Copy out word for word the portion of the records that begins with the line containing "Image resolution: width=1092" and ends with the line containing "coord(78,26)", including both of those lines.

Records for locating described items -
-- Begin --
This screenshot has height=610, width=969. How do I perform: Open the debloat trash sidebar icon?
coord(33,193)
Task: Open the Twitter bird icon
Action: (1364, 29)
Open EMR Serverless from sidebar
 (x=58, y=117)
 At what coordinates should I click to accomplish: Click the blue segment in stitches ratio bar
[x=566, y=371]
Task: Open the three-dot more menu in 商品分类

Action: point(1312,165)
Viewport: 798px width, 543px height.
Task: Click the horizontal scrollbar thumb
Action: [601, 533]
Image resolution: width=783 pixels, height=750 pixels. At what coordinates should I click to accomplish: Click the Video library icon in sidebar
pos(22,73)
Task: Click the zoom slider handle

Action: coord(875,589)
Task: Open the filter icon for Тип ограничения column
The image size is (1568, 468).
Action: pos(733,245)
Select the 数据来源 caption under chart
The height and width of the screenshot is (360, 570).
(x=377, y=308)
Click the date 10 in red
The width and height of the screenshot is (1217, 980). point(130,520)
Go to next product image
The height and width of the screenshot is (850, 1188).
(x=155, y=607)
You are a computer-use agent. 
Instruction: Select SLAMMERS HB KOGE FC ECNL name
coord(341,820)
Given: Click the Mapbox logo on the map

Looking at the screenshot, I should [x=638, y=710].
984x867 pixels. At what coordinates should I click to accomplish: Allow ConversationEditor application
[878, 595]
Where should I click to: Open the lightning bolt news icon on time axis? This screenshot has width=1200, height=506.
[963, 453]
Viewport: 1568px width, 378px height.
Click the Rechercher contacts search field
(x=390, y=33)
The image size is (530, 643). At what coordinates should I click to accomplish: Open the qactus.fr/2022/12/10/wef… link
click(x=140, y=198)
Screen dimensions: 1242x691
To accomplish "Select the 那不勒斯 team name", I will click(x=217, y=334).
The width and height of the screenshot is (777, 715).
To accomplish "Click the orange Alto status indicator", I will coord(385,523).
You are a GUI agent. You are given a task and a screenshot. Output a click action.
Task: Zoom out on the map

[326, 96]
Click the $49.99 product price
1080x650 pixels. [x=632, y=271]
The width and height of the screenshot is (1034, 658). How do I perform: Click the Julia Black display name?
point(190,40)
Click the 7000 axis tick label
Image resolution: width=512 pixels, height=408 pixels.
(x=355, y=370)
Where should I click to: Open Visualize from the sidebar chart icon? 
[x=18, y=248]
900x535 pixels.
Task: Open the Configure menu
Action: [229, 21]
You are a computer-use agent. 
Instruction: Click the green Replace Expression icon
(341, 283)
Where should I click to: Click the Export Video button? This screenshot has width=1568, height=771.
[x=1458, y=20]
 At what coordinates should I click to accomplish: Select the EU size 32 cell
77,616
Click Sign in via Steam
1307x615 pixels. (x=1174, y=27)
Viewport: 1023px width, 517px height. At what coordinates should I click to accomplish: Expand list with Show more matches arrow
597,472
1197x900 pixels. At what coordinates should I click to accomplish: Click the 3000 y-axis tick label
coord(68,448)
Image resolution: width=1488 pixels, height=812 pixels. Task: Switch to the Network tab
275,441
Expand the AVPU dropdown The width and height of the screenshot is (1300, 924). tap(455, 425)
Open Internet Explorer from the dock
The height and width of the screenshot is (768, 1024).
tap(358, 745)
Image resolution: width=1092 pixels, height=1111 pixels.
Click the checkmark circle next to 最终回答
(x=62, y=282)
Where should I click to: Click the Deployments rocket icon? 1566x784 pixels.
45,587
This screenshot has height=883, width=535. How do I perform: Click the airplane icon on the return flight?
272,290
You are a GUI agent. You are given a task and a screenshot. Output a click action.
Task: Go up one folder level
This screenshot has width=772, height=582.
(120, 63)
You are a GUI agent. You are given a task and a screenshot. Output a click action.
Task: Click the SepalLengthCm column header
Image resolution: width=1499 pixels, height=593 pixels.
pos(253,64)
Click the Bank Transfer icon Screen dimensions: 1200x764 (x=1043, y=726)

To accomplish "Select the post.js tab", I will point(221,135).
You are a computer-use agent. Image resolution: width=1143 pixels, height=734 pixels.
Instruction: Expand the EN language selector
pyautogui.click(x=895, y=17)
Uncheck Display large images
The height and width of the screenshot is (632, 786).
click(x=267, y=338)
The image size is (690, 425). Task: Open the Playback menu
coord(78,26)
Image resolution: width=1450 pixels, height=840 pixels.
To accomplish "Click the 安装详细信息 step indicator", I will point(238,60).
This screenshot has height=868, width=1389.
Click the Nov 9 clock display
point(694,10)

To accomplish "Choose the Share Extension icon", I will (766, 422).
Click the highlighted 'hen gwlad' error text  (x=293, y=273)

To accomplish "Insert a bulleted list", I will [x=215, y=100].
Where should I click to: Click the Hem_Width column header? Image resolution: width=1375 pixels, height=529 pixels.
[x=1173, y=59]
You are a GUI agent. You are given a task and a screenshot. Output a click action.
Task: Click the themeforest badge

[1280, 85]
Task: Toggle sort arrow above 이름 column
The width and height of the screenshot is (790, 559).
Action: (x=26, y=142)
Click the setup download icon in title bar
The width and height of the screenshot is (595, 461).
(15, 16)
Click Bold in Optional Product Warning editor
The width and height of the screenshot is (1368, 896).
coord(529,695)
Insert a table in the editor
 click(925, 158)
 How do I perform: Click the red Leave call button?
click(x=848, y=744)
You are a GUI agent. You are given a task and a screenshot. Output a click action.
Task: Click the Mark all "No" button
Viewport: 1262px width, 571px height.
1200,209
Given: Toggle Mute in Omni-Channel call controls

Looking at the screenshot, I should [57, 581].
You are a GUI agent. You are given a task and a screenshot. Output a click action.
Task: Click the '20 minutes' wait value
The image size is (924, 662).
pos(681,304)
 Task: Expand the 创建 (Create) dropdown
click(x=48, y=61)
-- End --
The completed task -
Image resolution: width=1092 pixels, height=1111 pixels.
Click the checkmark circle next to 最终回答
(x=62, y=282)
Where should I click to: Click the Deployments rocket icon? 1566x784 pixels.
45,587
This screenshot has height=883, width=535. How do I perform: Click the airplane icon on the return flight?
272,290
You are a GUI agent. You are given a task and a screenshot. Output a click action.
Task: Go up one folder level
This screenshot has width=772, height=582.
(120, 63)
You are a GUI agent. You are given a task and a screenshot. Output a click action.
Task: Click the SepalLengthCm column header
Image resolution: width=1499 pixels, height=593 pixels.
pos(253,64)
Click the Bank Transfer icon Screen dimensions: 1200x764 (x=1043, y=726)

To accomplish "Select the post.js tab", I will point(221,135).
You are a computer-use agent. Image resolution: width=1143 pixels, height=734 pixels.
Instruction: Expand the EN language selector
pyautogui.click(x=895, y=17)
Uncheck Display large images
The height and width of the screenshot is (632, 786).
click(x=267, y=338)
The image size is (690, 425). Task: Open the Playback menu
coord(78,26)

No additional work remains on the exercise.